On Dec. 22, the company terminated its power purchase agreement for the Carson Lake facility and paid NV Energy a fee of $1.7 million.

“We were expecting to find a high-temperature resource at Carson Lake, and what we were expecting to find never materialized,” says Paul Thomsen, Ormat’s director of public policy and business development.

— Page 1, by Rob Sabo

Agents square off against secretary of state


The Nevada Registered Agent Association and one of its members have gone to court in an attempt to stop Secretary of State Ross Miller from gathering information from out-of-state home-based companies that say they’re not required to pay for Nevada business licenses.


Miller has claimed fraud is widespread among out-of-state companies that incorporate in Nevada and say that they don’t need to buy a business license. State law doesn’t require business licenses for home-based firms with net earnings of less than $27,000.

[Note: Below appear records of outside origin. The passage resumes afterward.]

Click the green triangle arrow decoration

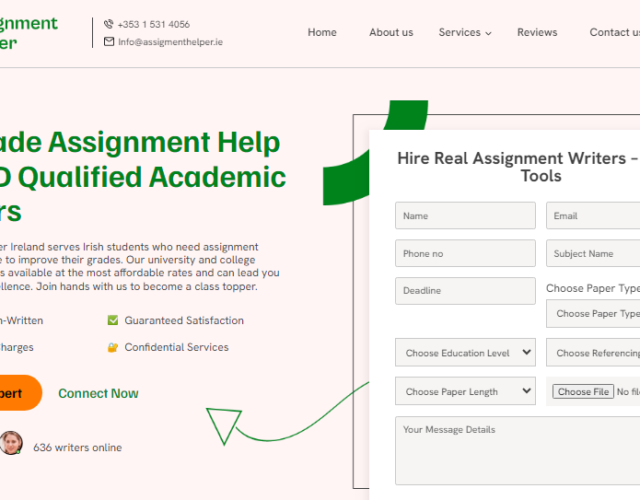click(x=224, y=423)
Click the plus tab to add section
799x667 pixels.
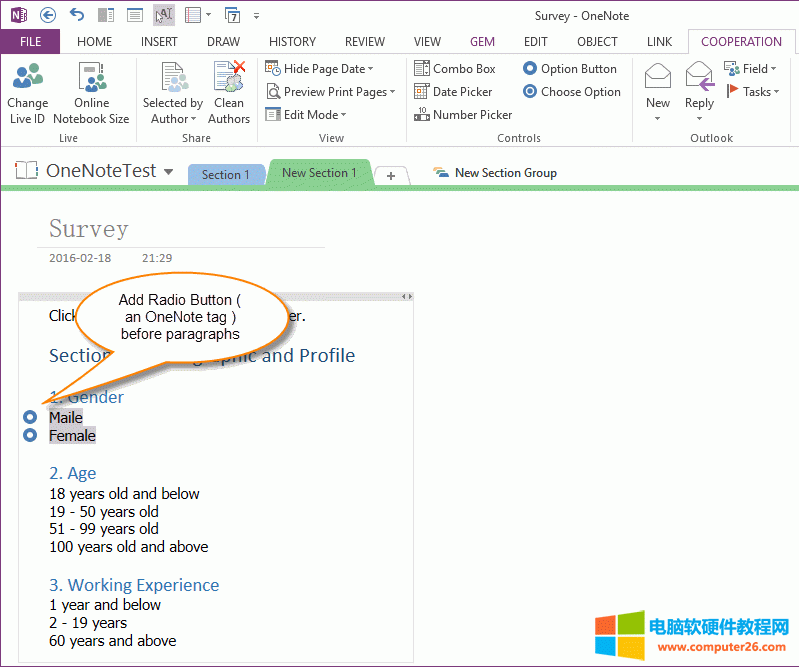(x=391, y=175)
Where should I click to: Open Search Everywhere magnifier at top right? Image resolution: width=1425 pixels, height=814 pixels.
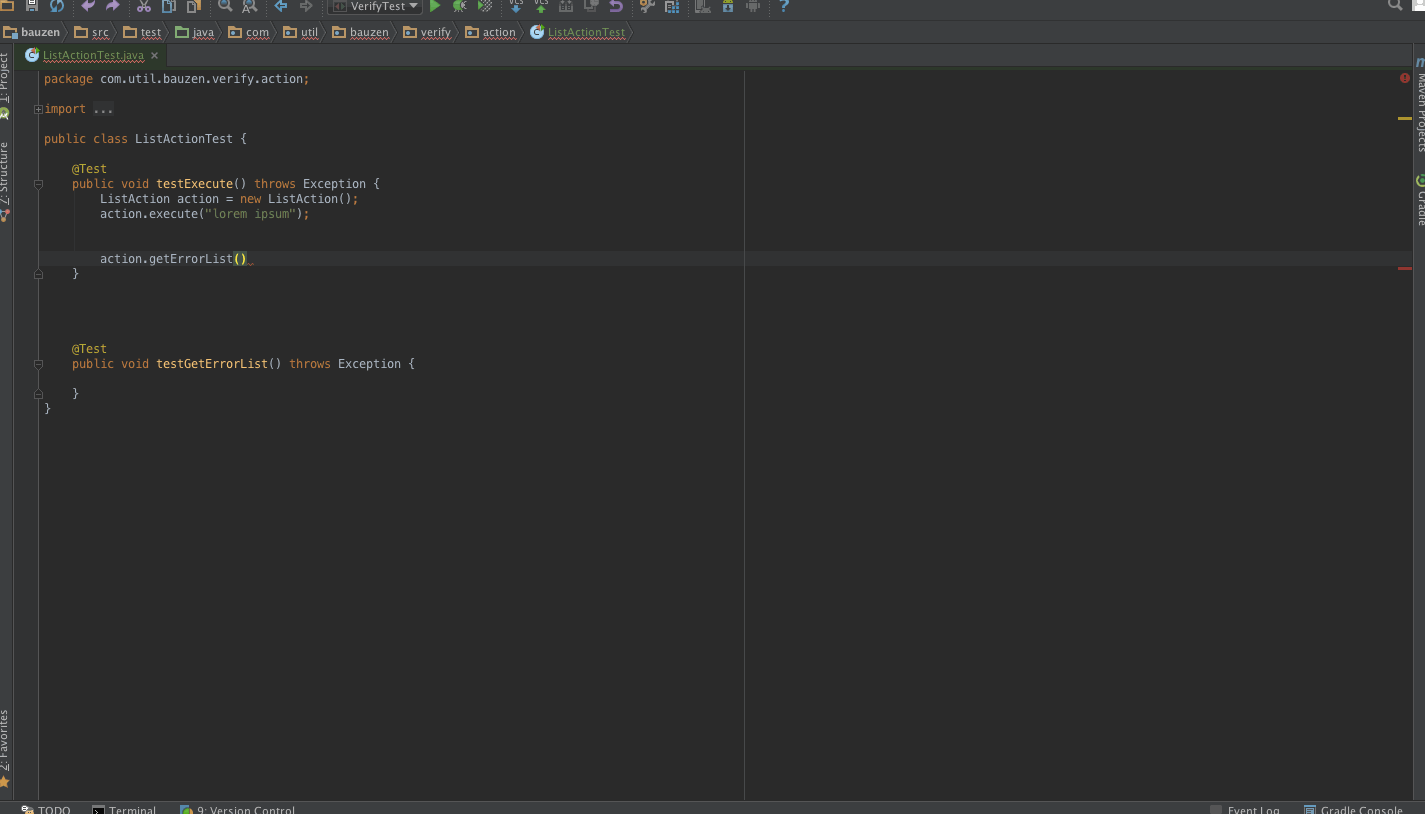tap(1395, 6)
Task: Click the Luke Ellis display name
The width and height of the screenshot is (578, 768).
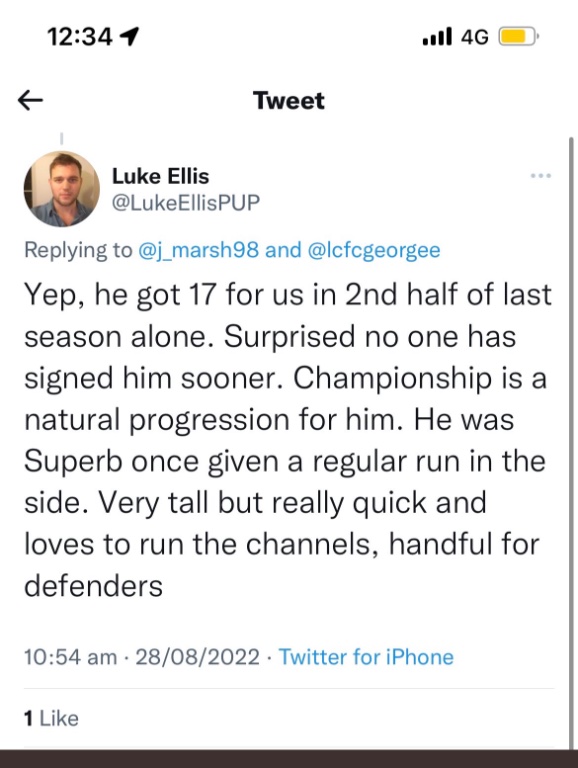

But NRAA, which represents the new-business incorporation business in the state, contends that Miller may be scaring off companies that otherwise would incorporate in Nevada.

—Page 1, by John Seelmeyer

Mining boom a bonanza for Reno staffing specialist

Nevada’s mining boom has been more than kind to Reno-based Geotemps. The mine-site staffing agency cut more paychecks in 2011 than the two previous years combined. Further, in 2011, Geotemps placed the second largest number of temporary employees at mines throughout the world in the company’s history, says Operations Director Stephanie Dmytriw.


Nevada’s booming mining industry still accounts for the majority of Geotemp’s placements, but the company has placed an increasing number of employees at mines in Alaska and abroad through Geotemps International, a sister company in Vancouver.


The cadre of Geotemps workers are overseen by 20 office workers spread across six branch locations in Arizona, Alaska and Nevada. The company, which provides staffing services in about 15 western states, is eying several expansion sites in 2012, Dmytriw says.